Async::Enumerable

Async::Enumerable extends Ruby's Enumerable module with asynchronous capabilities, allowing you to perform operations in parallel using the socketry/async library.

Installation

In your bundler-managed project, run

bundle add async-enumerable

Or to install globally:

gem install async-enumerable

Usage

Async::Enumerable adds an .async method to any Enumerable object, which returns an Async::Enumerator that performs operations in parallel:

require 'async/enumerable'

# Convert any enumerable to async
results = [1, 2, 3, 4, 5].async.map { |n| n * 2 }
# => [2, 4, 6, 8, 10]

# Works with any enumerable
(1..100).async.select { |n| expensive_check(n) }

# Chain async operations
data.async
  .select { |item| item.valid? }
  .map { |item| process(item) }
  .take(10)

Including in Your Classes

Async::Enumerable can be included in your own classes to add async capabilities:

class TodoList
  include Async::Enumerable
  def_async_enumerable :@todos  # Specify which ivar/method returns the enumerable

  def initialize
    @todos = []
  end

  def add(todo)
    @todos << todo
    self
  end

  attr_reader :todos
end

list = TodoList.new
list.add("Buy milk").add("Write code").add("Review PR")
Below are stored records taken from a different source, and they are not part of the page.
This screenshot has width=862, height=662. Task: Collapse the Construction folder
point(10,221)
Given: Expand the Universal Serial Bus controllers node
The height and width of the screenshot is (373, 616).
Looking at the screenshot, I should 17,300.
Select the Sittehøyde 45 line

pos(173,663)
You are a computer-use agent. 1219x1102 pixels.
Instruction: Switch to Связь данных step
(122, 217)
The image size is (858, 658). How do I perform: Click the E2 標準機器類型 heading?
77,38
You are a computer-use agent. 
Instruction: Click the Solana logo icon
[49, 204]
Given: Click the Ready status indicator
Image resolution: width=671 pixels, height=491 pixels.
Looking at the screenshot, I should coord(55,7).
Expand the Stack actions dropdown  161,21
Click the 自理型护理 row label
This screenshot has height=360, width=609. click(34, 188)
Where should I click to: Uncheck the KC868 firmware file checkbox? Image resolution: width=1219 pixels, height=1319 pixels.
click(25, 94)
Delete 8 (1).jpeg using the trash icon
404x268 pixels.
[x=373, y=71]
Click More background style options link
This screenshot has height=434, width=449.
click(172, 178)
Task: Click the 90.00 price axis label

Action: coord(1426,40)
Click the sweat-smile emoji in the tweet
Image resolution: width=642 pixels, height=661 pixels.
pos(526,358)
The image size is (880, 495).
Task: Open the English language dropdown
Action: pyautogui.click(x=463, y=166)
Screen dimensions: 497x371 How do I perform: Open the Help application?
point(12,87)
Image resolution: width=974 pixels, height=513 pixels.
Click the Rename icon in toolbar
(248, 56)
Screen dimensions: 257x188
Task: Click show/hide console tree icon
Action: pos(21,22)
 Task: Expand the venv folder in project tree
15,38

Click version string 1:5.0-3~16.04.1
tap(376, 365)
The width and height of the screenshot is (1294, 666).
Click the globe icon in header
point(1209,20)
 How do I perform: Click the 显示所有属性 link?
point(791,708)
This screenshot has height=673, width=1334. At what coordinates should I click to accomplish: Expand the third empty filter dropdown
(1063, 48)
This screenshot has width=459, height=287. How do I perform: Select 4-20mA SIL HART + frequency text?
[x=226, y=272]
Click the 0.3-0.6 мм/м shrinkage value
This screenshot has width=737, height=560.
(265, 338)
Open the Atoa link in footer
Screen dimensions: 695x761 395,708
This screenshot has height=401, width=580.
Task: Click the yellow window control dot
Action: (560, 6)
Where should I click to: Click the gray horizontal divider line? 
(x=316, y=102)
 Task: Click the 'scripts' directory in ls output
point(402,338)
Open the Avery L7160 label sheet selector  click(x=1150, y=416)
# Process todos asynchronously
completed = list.async.map { |todo| process_todo(todo) }.sync

You can also specify a default fiber limit for your class:

class ApiClient
  include Async::Enumerable
  def_async_enumerable :@endpoints, max_fibers: 10  # Limit concurrent requests

  attr_reader :endpoints
end

Parallel Execution

The main benefit of Async::Enumerable is parallel execution of block operations:

require 'async/enumerable'
require 'net/http'

urls = [
  'https://api.github.com/users/ruby',
  'https://api.github.com/users/rails',
  'https://api.github.com/users/matz'
]

# Synchronous - requests made sequentially
responses = urls.map do |url|
  Net::HTTP.get(URI(url))
end

# Asynchronous - requests made in parallel
responses = urls.async.map do |url|
  Net::HTTP.get(URI(url))
end

Supported Methods

Async::Enumerable supports all Enumerable methods through different strategies:

Methods with Async Implementations

Most Enumerable methods work automatically through the async implementation of each:

  • map, select, reject, collect, filter, filter_map
  • reduce, inject, sum, min, max, minmax
  • count, tally, group_by, partition
  • sort, sort_by, uniq, compact
  • to_a, to_h, entries
  • each_with_index, each_with_object, with_index
  • zip, cycle, chunk, slice_*

These methods automatically benefit from parallel execution when blocks contain I/O or expensive operations.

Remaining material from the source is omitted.